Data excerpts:
+ + + + +

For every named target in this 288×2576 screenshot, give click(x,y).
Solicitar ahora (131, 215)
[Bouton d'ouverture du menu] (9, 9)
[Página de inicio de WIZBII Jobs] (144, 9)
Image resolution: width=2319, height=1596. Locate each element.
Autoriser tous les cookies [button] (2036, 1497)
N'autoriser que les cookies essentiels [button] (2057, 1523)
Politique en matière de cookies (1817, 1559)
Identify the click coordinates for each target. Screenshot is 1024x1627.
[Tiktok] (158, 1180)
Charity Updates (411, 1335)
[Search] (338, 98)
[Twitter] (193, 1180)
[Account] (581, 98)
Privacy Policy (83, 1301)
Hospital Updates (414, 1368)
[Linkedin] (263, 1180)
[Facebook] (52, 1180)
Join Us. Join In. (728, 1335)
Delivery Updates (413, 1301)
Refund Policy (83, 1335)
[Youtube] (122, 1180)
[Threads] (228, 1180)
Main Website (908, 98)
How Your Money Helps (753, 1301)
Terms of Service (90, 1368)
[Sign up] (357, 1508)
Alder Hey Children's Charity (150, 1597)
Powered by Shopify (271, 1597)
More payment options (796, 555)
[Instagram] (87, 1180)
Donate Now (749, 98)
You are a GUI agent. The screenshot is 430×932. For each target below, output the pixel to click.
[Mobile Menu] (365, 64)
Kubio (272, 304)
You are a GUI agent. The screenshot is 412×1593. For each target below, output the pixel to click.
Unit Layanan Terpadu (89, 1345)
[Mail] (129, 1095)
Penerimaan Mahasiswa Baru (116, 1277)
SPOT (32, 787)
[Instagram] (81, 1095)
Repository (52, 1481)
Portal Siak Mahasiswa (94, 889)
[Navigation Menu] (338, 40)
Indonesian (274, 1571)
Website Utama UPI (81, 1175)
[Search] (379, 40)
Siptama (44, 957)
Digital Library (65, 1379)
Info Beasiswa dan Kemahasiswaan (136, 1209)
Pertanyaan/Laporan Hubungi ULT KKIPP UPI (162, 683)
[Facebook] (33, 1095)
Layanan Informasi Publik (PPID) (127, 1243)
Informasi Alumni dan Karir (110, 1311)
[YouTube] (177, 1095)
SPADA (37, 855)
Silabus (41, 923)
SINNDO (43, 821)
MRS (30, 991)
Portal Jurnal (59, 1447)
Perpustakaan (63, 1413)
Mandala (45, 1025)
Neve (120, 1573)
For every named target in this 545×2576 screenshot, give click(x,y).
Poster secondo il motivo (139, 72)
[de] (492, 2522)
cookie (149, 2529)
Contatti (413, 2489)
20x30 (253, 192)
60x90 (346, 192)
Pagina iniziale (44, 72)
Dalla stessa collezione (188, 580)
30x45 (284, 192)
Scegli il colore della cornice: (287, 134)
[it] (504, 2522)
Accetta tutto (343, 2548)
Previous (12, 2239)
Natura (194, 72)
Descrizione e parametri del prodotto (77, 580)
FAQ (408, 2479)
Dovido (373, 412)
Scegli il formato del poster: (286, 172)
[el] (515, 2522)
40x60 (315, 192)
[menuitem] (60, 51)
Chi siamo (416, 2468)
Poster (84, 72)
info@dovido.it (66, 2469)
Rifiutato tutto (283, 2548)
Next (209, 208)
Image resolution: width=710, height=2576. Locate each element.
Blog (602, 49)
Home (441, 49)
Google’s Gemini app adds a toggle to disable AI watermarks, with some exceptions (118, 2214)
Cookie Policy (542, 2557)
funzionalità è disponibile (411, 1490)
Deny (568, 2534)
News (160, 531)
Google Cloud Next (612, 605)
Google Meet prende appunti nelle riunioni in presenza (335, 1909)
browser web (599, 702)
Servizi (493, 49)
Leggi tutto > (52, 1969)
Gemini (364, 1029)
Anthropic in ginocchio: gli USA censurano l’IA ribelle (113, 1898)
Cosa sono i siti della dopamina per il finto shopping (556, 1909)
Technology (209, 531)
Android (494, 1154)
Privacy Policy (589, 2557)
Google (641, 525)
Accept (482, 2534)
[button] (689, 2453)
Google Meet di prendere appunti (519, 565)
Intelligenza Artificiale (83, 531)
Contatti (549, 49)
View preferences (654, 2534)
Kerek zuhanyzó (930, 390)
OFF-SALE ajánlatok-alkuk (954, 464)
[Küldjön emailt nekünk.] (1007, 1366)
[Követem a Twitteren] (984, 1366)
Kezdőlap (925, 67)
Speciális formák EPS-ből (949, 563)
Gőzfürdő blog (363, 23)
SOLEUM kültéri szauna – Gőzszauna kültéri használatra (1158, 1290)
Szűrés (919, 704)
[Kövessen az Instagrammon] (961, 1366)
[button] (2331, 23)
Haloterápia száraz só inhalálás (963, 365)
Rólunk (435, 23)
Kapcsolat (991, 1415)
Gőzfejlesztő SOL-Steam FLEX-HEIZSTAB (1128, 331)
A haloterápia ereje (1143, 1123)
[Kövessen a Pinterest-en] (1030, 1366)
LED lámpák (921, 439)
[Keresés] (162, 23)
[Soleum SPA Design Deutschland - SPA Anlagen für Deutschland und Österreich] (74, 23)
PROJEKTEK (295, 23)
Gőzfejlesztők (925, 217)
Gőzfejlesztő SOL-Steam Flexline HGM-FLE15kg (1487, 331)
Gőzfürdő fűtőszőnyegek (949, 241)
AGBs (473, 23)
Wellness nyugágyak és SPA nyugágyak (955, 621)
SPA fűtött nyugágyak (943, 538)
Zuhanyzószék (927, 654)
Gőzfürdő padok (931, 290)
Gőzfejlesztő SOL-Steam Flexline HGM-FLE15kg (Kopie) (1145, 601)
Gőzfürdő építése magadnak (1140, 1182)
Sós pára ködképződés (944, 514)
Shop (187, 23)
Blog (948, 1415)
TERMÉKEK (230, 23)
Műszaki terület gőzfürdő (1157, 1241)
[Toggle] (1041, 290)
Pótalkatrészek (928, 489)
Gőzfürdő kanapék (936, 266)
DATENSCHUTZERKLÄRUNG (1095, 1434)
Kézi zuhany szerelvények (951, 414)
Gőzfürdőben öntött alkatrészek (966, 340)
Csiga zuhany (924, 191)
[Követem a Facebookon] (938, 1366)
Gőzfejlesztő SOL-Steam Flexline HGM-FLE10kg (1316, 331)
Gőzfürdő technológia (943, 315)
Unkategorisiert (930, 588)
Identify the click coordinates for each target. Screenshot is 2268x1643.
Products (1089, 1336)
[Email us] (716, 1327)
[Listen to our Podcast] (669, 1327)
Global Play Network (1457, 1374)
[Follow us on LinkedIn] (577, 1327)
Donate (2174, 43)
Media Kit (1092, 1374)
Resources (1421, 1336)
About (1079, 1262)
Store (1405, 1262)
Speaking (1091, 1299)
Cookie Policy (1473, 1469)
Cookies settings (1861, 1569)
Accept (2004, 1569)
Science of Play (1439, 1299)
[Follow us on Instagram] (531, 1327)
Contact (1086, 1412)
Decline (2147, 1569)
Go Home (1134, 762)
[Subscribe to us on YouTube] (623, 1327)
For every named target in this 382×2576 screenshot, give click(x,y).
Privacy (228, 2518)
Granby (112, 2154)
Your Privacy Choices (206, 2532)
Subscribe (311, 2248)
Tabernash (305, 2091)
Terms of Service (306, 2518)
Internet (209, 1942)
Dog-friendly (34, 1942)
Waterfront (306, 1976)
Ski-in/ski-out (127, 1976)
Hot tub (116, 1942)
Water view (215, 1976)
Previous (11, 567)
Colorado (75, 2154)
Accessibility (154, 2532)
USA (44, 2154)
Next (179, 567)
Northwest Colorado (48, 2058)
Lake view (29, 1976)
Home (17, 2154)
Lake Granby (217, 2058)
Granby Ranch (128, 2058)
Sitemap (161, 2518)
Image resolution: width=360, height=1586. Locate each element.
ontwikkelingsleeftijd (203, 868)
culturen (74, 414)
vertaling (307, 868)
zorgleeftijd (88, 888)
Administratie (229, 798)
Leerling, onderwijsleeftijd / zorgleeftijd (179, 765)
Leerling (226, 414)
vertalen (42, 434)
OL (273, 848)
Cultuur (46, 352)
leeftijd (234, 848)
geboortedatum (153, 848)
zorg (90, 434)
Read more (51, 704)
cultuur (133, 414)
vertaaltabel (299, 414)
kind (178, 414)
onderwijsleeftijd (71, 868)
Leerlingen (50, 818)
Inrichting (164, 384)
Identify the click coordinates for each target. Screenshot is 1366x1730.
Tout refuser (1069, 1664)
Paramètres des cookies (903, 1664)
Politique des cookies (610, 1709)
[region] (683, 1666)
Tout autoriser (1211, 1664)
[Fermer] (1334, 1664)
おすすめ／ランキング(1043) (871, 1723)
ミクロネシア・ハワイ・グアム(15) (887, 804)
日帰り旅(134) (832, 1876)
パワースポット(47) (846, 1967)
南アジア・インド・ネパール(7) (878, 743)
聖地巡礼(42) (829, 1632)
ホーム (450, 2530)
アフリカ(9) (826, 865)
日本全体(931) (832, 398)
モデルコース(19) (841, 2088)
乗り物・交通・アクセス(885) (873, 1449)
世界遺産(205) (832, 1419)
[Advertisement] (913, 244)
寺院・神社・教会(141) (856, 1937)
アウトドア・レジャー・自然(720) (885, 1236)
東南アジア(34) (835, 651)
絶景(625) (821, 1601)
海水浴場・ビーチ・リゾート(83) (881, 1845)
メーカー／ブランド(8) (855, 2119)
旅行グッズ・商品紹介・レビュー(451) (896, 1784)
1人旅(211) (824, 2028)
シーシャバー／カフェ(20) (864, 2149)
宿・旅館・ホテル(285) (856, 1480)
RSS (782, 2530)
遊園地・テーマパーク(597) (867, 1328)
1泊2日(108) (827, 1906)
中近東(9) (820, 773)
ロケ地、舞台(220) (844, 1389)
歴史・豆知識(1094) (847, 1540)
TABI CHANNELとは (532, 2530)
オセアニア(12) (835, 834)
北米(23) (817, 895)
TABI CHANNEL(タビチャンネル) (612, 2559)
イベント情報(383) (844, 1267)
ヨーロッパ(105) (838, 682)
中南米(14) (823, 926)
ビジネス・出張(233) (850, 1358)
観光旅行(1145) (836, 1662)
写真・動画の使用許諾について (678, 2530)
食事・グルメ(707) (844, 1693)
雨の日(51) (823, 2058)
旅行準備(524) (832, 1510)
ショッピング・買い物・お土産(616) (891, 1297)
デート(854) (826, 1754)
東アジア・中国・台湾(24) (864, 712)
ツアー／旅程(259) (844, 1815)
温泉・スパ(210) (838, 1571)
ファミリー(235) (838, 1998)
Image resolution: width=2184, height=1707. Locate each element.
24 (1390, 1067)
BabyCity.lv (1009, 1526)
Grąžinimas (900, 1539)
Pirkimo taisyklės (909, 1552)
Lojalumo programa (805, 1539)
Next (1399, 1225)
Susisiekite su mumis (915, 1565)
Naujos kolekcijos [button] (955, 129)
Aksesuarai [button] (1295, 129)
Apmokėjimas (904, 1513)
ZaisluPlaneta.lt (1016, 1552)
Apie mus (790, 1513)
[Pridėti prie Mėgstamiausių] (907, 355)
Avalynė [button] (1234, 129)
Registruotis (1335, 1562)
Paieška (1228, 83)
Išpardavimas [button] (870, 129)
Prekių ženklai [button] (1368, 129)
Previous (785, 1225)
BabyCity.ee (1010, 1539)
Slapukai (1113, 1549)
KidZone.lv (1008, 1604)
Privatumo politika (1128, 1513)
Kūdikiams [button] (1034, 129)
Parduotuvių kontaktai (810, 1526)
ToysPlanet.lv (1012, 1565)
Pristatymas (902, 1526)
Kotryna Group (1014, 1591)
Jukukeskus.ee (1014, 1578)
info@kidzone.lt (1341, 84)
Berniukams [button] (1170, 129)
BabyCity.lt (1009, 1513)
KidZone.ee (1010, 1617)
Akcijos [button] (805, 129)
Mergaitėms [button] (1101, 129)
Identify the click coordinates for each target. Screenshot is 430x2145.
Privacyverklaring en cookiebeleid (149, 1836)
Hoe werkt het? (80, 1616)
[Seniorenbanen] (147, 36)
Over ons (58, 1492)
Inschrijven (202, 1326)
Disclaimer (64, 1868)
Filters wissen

+ + + + +

Retype only this portion of the data above: the line containing "Terms of Service (306, 2518)", the line containing "聖地巡礼(42) (829, 1632)", and all lines between them, exactly.

Your response —
Terms of Service (306, 2518)
Internet (209, 1942)
Dog-friendly (34, 1942)
Waterfront (306, 1976)
Ski-in/ski-out (127, 1976)
Hot tub (116, 1942)
Water view (215, 1976)
Previous (11, 567)
Colorado (75, 2154)
Accessibility (154, 2532)
USA (44, 2154)
Next (179, 567)
Northwest Colorado (48, 2058)
Lake view (29, 1976)
Home (17, 2154)
Lake Granby (217, 2058)
Granby Ranch (128, 2058)
Sitemap (161, 2518)
Image resolution: width=360, height=1586. Locate each element.
ontwikkelingsleeftijd (203, 868)
culturen (74, 414)
vertaling (307, 868)
zorgleeftijd (88, 888)
Administratie (229, 798)
Leerling, onderwijsleeftijd / zorgleeftijd (179, 765)
Leerling (226, 414)
vertalen (42, 434)
OL (273, 848)
Cultuur (46, 352)
leeftijd (234, 848)
geboortedatum (153, 848)
zorg (90, 434)
Read more (51, 704)
cultuur (133, 414)
vertaaltabel (299, 414)
kind (178, 414)
onderwijsleeftijd (71, 868)
Leerlingen (50, 818)
Inrichting (164, 384)
Identify the click coordinates for each target. Screenshot is 1366x1730.
Tout refuser (1069, 1664)
Paramètres des cookies (903, 1664)
Politique des cookies (610, 1709)
[region] (683, 1666)
Tout autoriser (1211, 1664)
[Fermer] (1334, 1664)
おすすめ／ランキング(1043) (871, 1723)
ミクロネシア・ハワイ・グアム(15) (887, 804)
日帰り旅(134) (832, 1876)
パワースポット(47) (846, 1967)
南アジア・インド・ネパール(7) (878, 743)
聖地巡礼(42) (829, 1632)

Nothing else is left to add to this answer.